Previous reports showed that Axl, another member of the TAM family, can mediate the entry of DENV and ZIKV into host cells by usurping the apoptotic cell clearance pathway (bridging viral membrane PtdSer with Gas6 and Protein S) [20, 21]. In the context of JEV infection, Axl could impede the pathogenesis of severe JE in mice by maintaining BBB integrity and restricting viral neural invasion [15, 22]. These observations prompted us to investigate the role of Mertk in encephalitis induced by JEV infection.
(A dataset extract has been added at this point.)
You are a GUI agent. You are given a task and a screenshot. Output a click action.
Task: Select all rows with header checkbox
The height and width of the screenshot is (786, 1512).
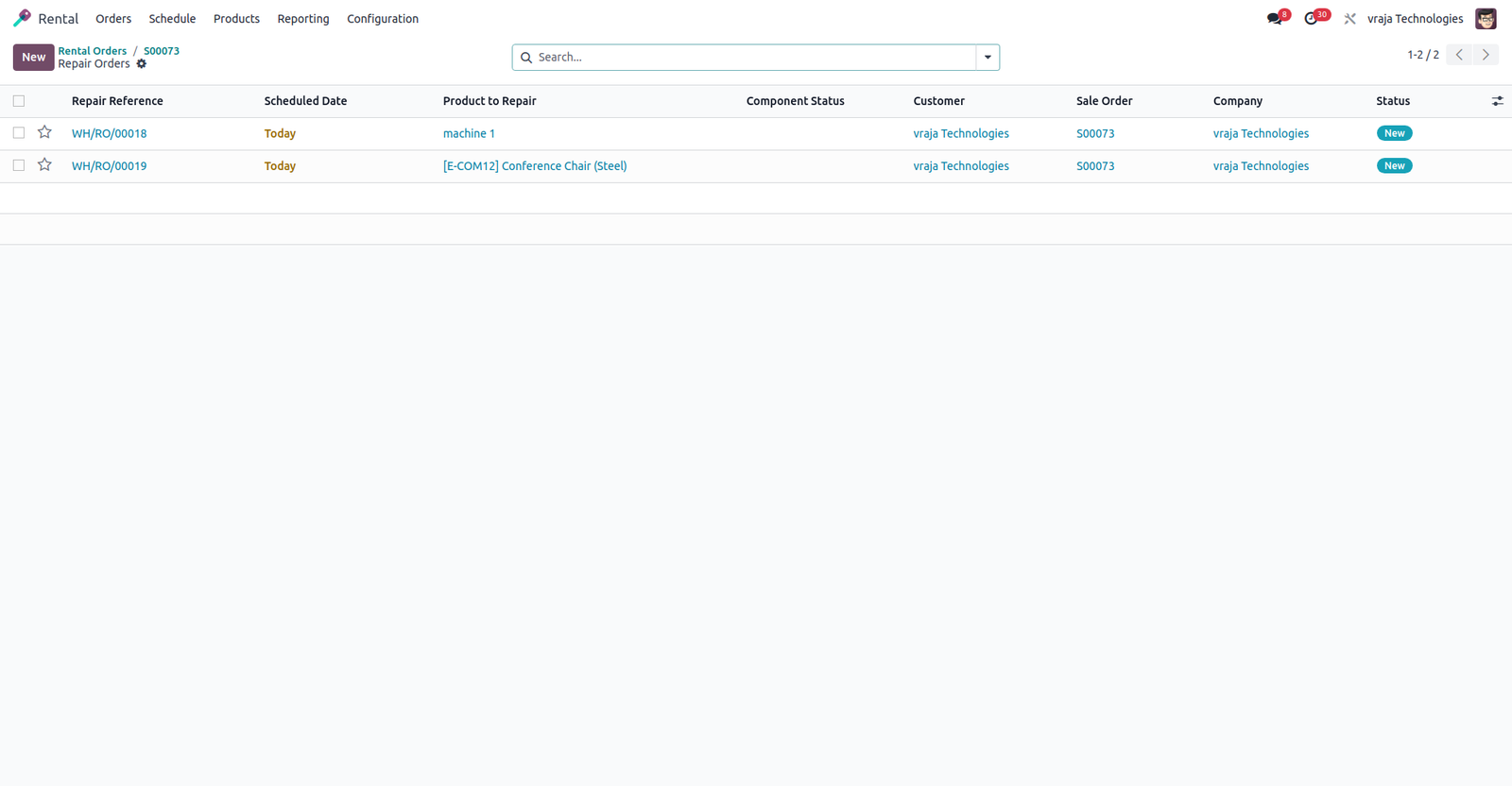pos(19,101)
Here we found that JEV-infected Mertk−/− mice exhibited increased morbidity and mortality and faster weight loss compared to WT mice, suggesting that Mertk may play a protective role in the development of encephalitis.

It is known that TAM family exert a negative regulatory effect on innate immune response to microbial infection [23,24,25]. In the present study, we observed no discernible differences in either viral titers or inflammatory cytokines expression levels in the peripheral tissues of Mertk−/− mice compared to WT mice after footpad inoculation with JEV.
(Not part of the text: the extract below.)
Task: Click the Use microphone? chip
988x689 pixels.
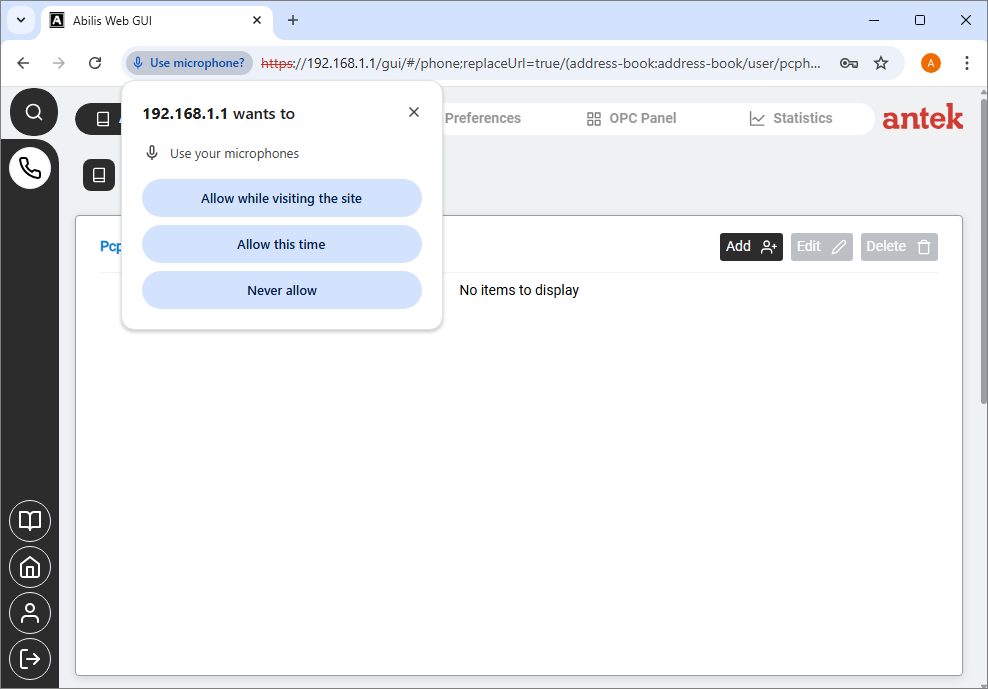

Extensive replication of JEV within the CNS and severe immunopathological damage caused by intracranial immune activation are key events in the progression of JEV-induced encephalitis [4, 7]. Therefore, we further investigated the function of Mertk in the CNS. Our data showed that viral load was significantly elevated in the brain tissues of Mertk−/− mice compared to WT mice, suggesting that Mertk deficiency caused an increased viral load in the CNS, however, had no significant effect on the inflammatory response and immunopathological damage in the brain. Surprisingly, the level of CCL2 in the brain was significantly increased in Mertk−/− mice compared with WT mice. Several reports showed that neurons are a key source of CCL2 during the earliest stages of neurotropic virus infection [26, 27]. The mechanism by which CCL2 upregulation in Mertk−/− mice infected with JEV is currently being studied.
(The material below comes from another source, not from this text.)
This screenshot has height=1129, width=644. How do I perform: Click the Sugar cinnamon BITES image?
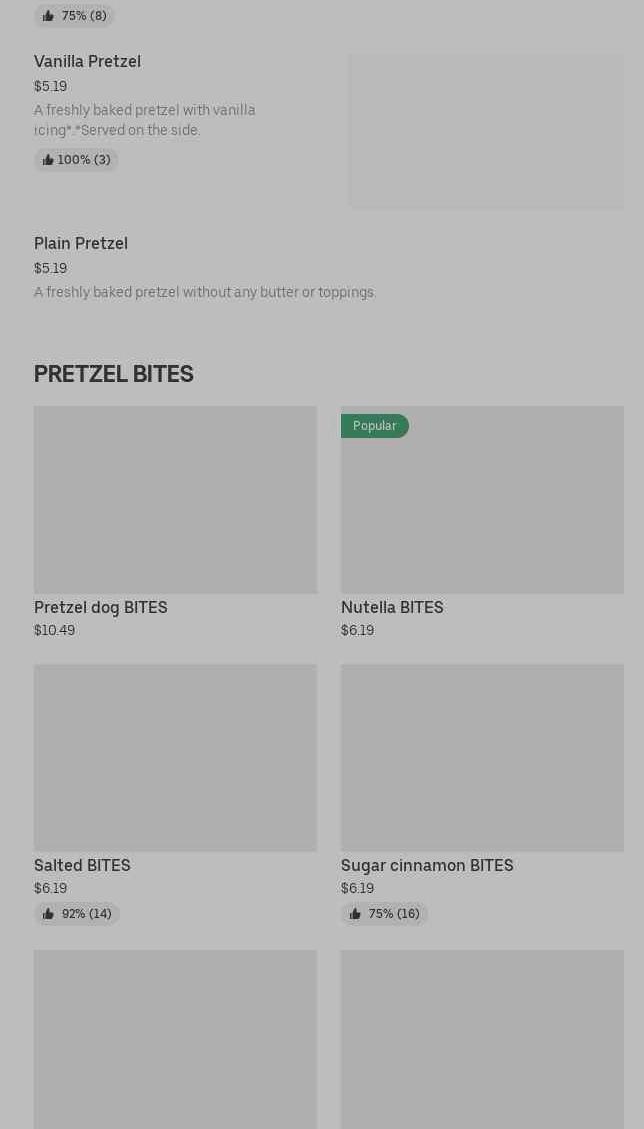point(482,758)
Several studies found that knockdown or blockade of TAM can reduce the integrity of the BBB and promote neurotropic virus invasion into the CNS [15]. Therefore, we further examined the integrity of BBB to determine whether the deficiency of Mertk was associated with the leakage of BBB, thus causing the intracranial accumulation of JEV. Through sodium fluorescein penetration test and tissue immunofluorescence analysis, we found that the BBB permeability of Mertk−/− mice was significantly higher than that of WT mice after JEV infection, along with the decreased integrity and continuity of ZO-1 and CD31 in brain tissues of Mertk−/− mice. Moreover, we constructed an in vitro BBB model and further determined that downregulation of Mertk in endothelial cells also increased the permeability of BBB. These results indicated that Mertk is a vital factor in maintaining BBB integrity, thus preventing virus dissemination to the brain.

Our study has uncovered the potential protective role of Mertk in mice infected with JEV for the first time. However, further research are needed to investigate the specific molecular regulatory mechanism of Mertk in maintaining BBB integrity and preventing JEV invasion into the CNS.